*Exercise directions*
Show each line of the listing below that contains the string "what", treating uppercase and lowercase as different.

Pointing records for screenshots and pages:
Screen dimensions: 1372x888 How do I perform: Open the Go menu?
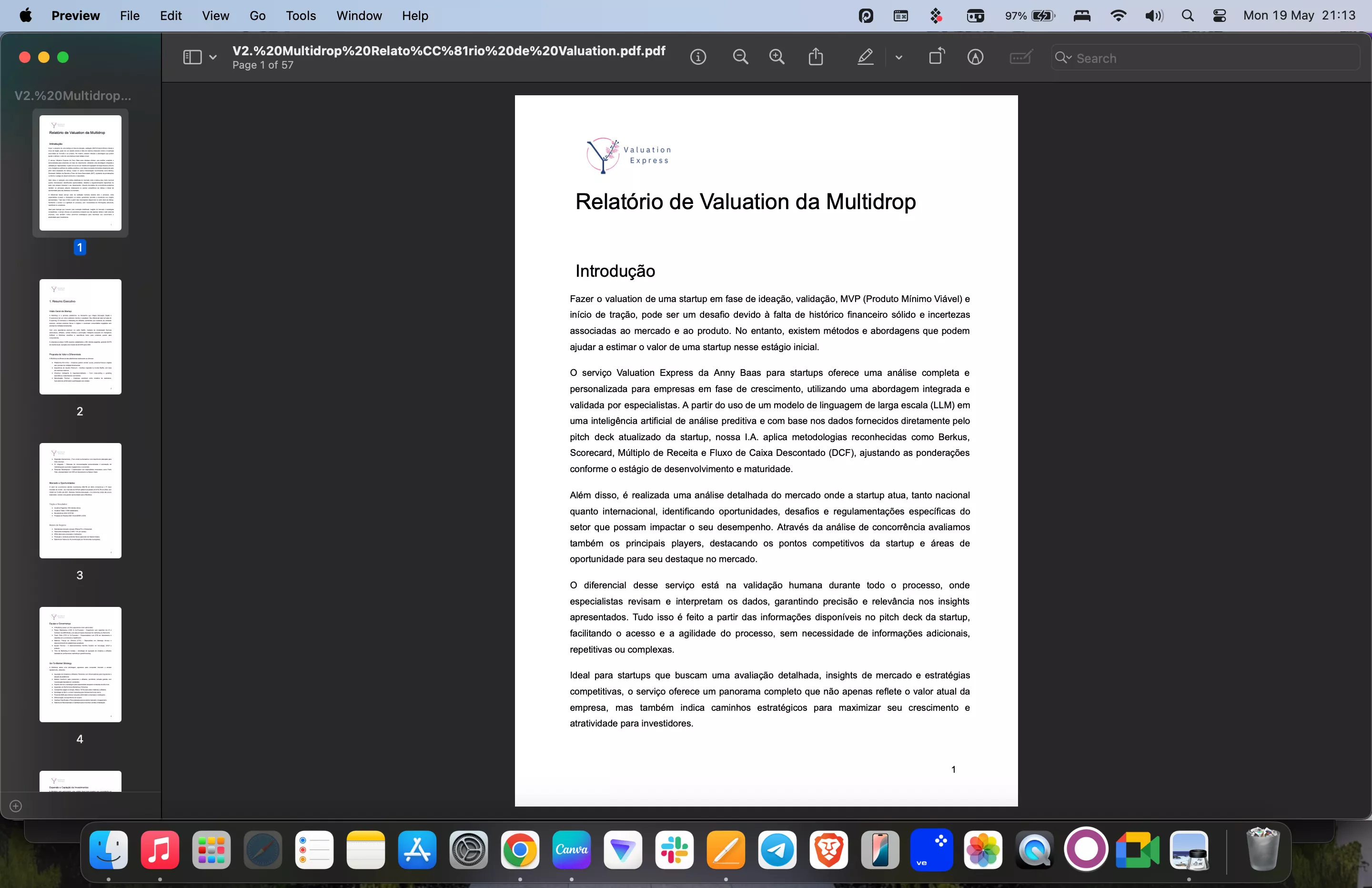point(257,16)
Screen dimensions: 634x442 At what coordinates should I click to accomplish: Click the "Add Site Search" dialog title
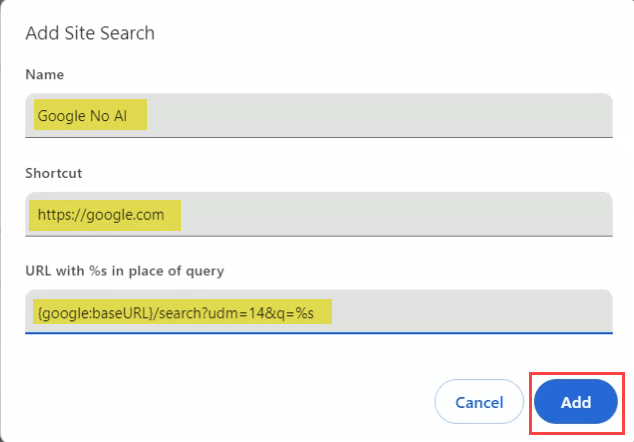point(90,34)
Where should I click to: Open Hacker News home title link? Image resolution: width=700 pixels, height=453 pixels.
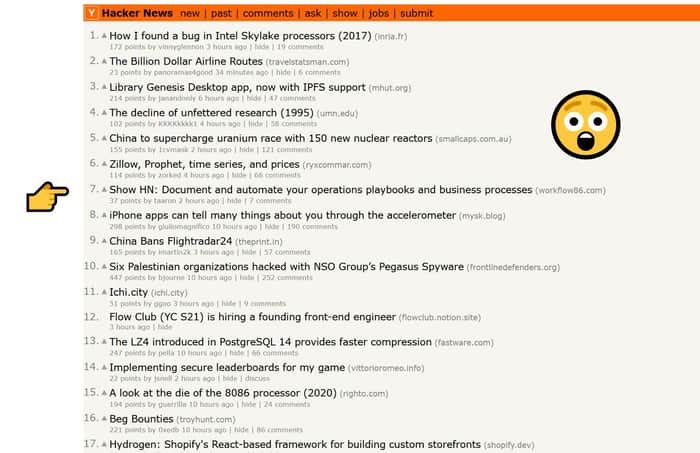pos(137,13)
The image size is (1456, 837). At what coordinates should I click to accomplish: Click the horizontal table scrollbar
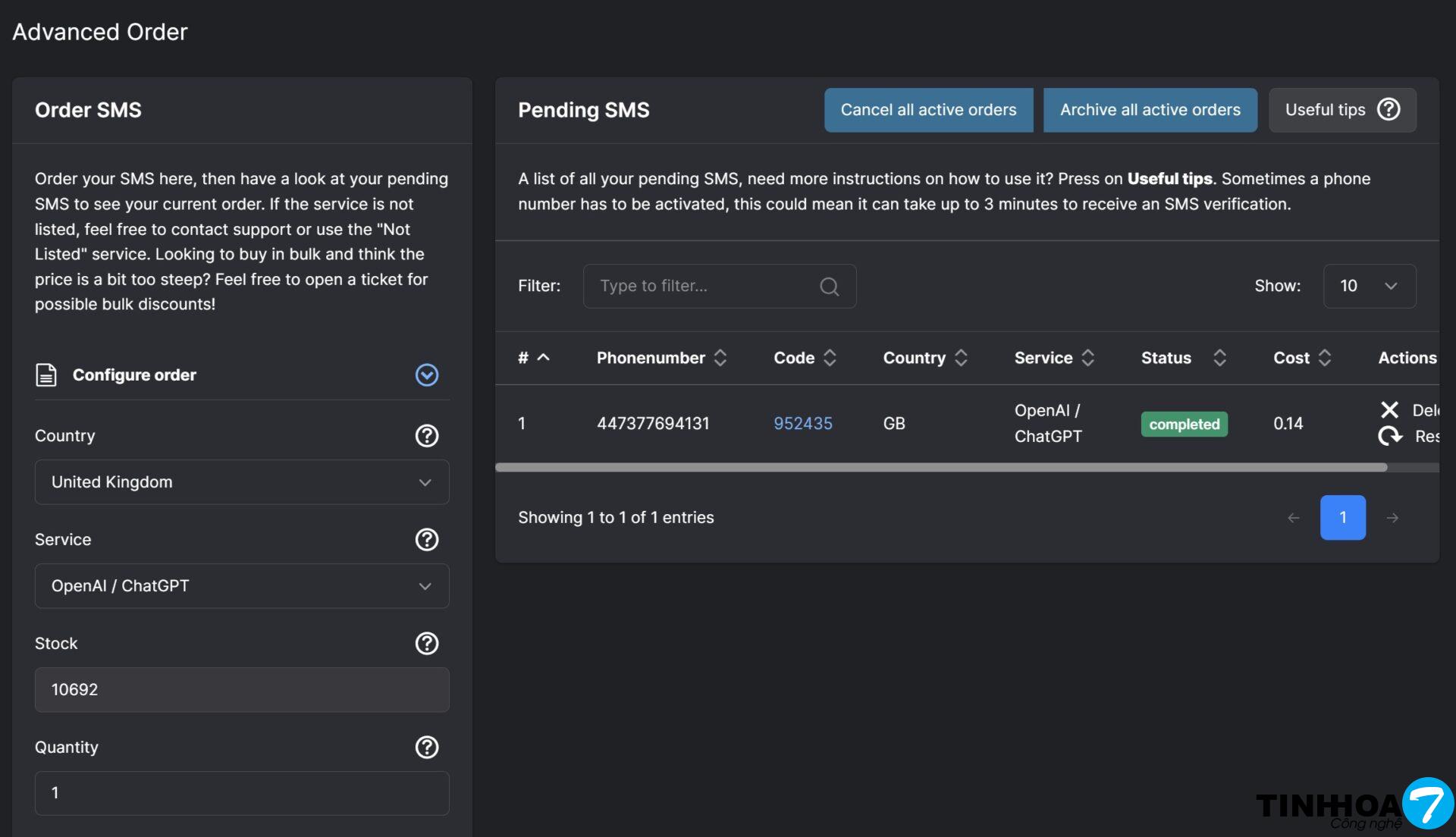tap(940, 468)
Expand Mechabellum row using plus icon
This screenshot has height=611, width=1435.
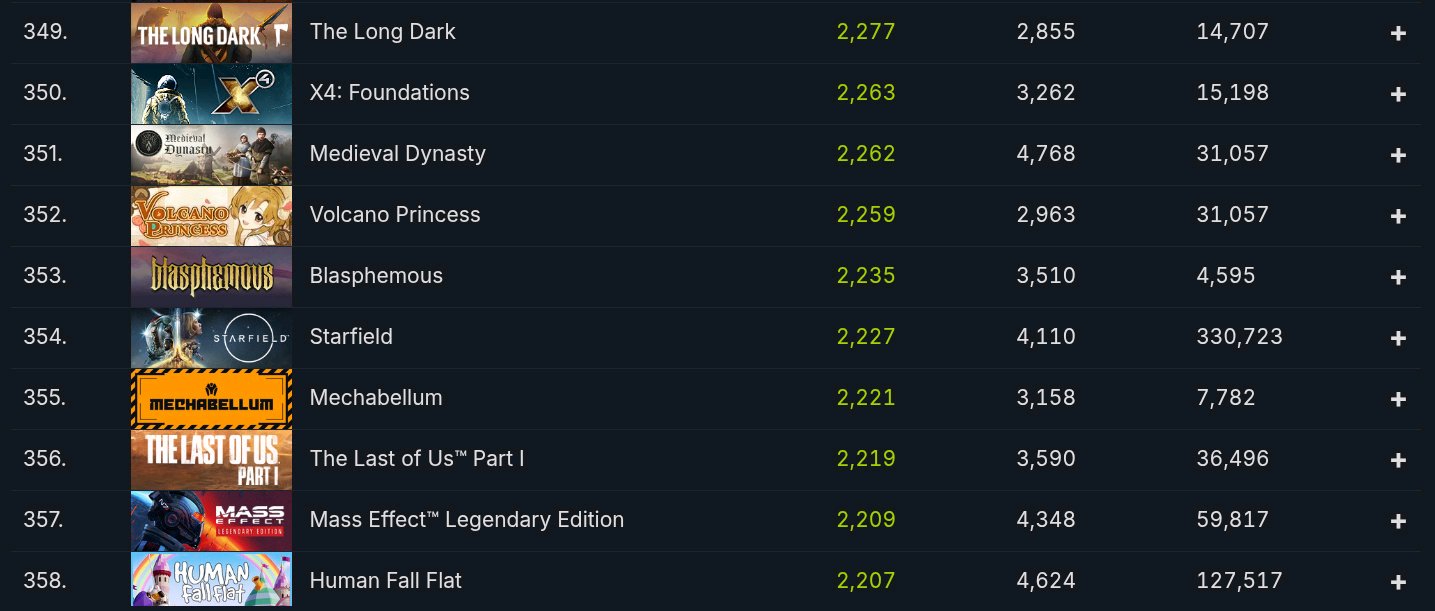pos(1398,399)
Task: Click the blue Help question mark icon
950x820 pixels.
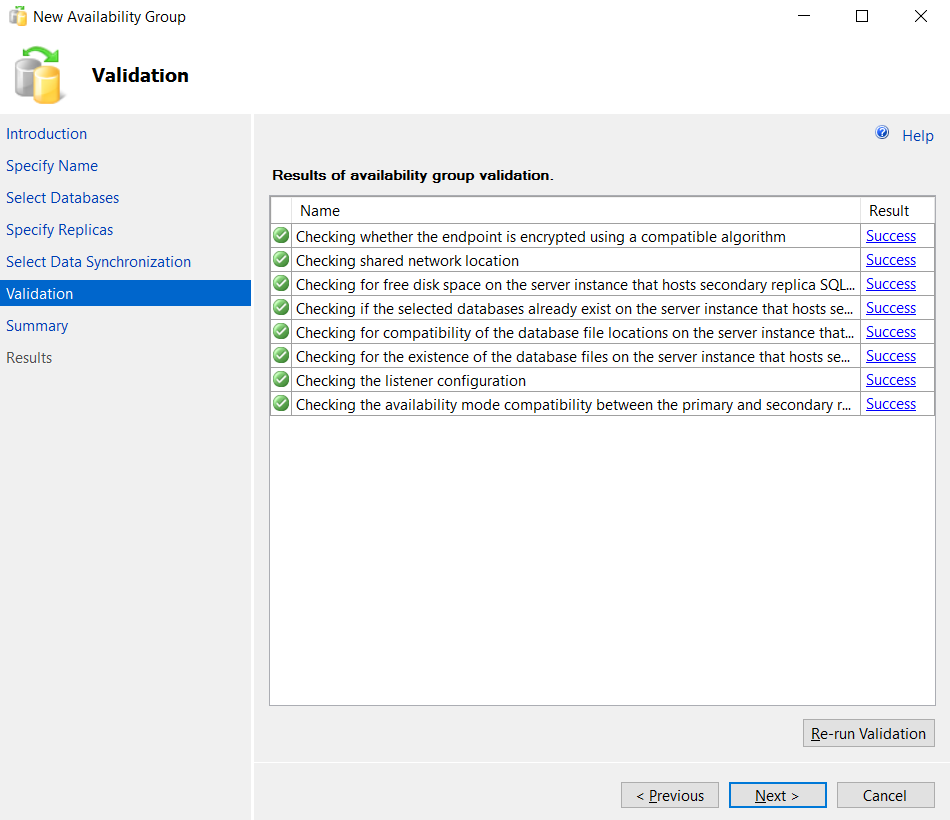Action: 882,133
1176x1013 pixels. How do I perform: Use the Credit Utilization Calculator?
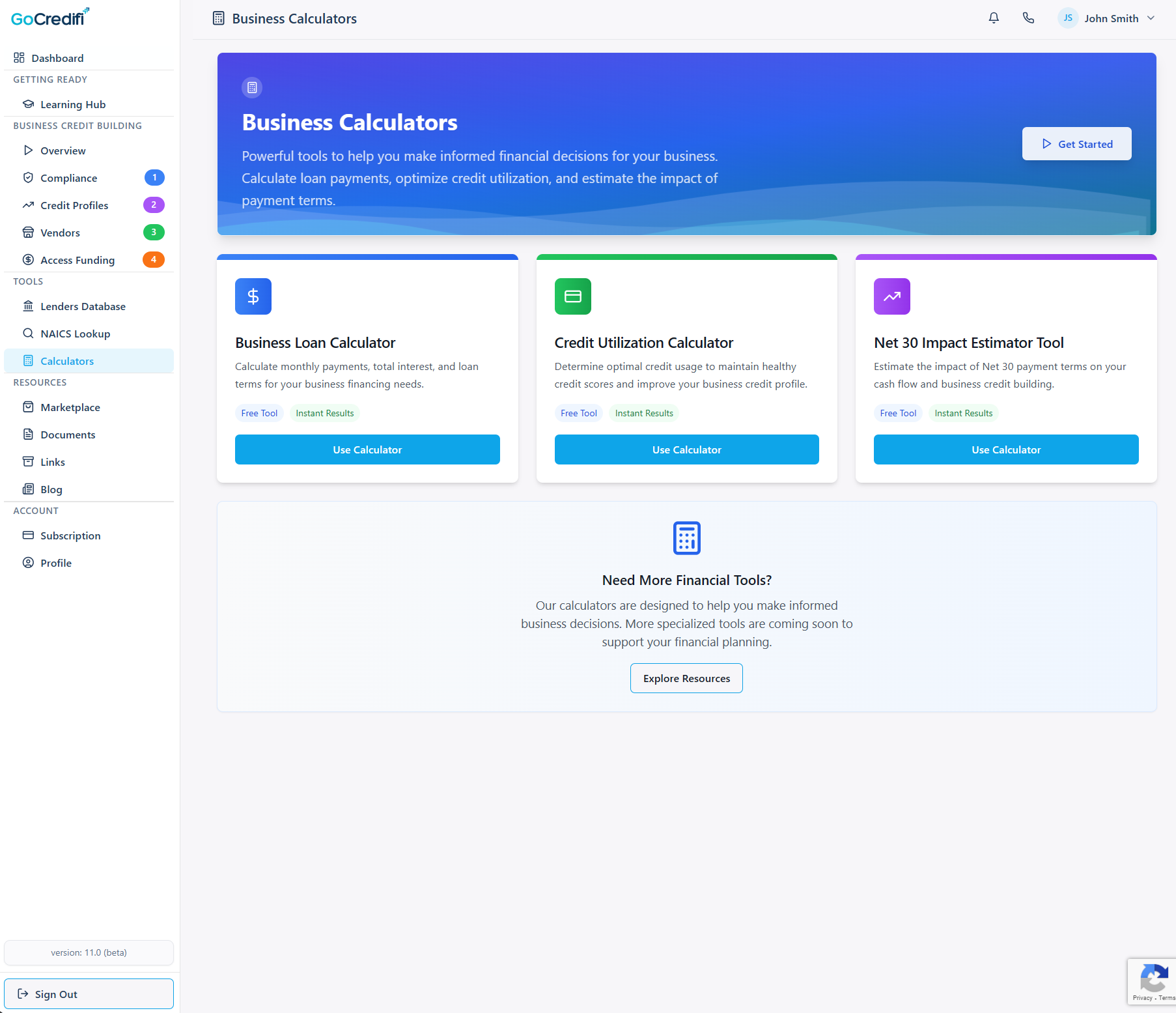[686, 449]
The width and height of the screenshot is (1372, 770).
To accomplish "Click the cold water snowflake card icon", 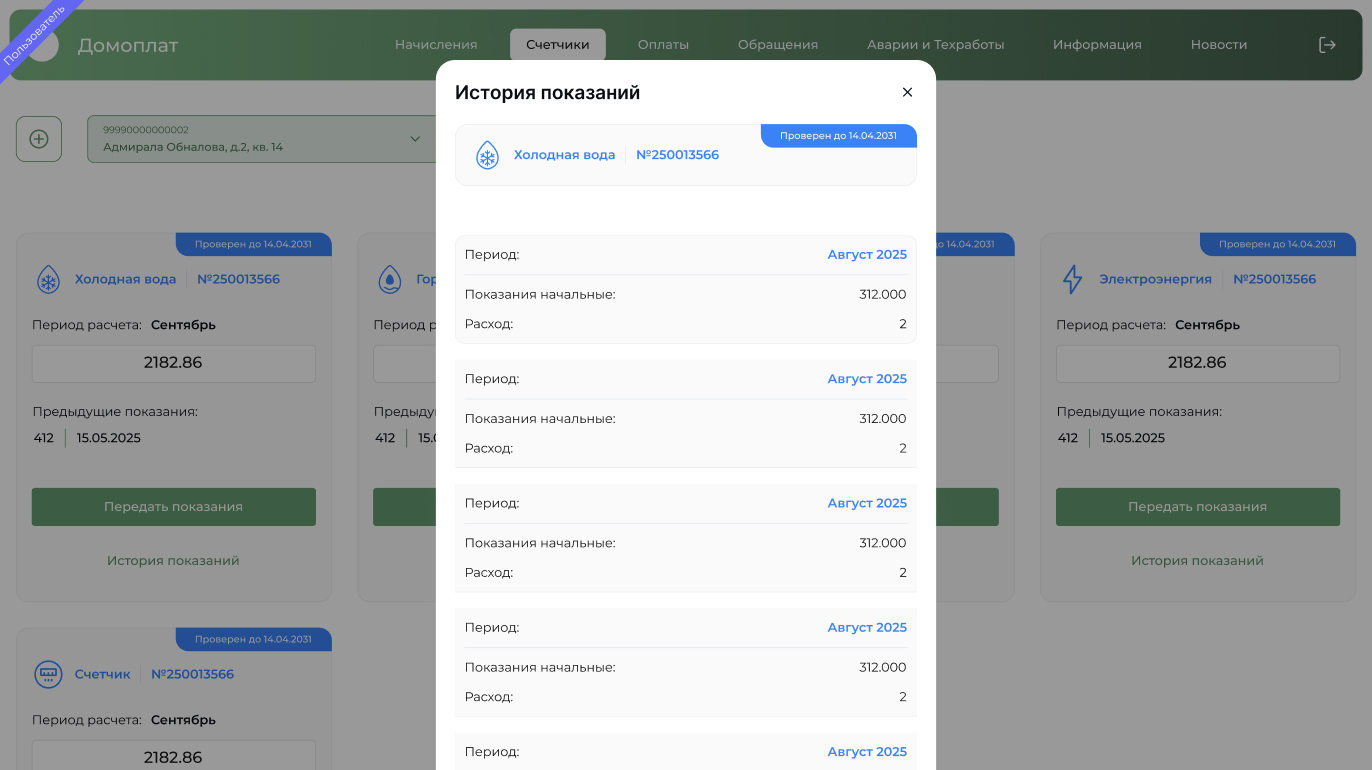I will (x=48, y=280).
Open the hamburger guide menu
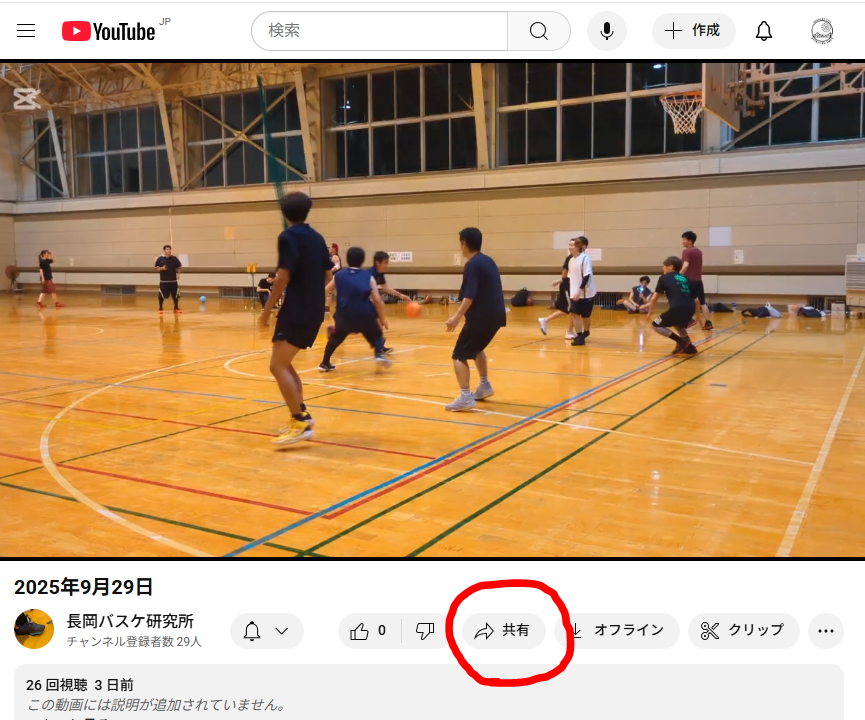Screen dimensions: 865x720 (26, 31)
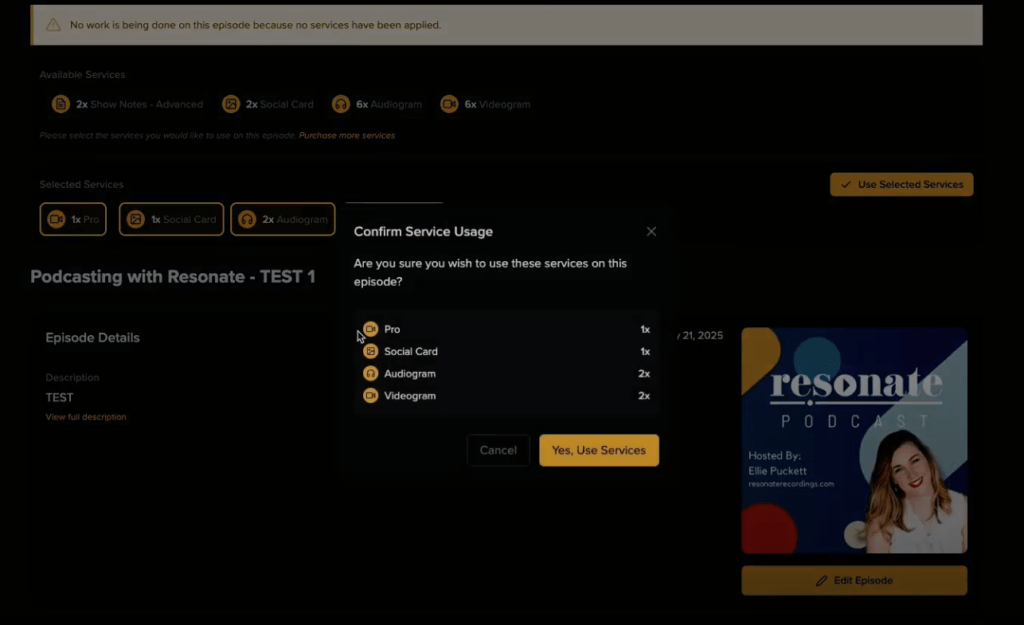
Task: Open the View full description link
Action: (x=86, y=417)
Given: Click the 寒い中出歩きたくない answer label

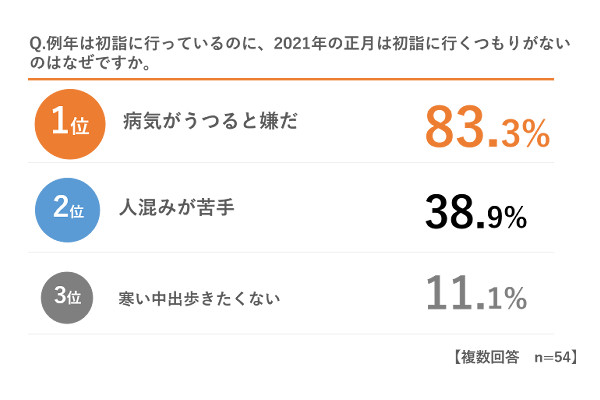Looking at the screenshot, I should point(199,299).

*Result*
Screen dimensions: 634x442 At what coordinates should I click to accomplish: Click the "Add Site Search" dialog title
The image size is (1456, 837). At what coordinates should I click to accomplish: Click the horizontal table scrollbar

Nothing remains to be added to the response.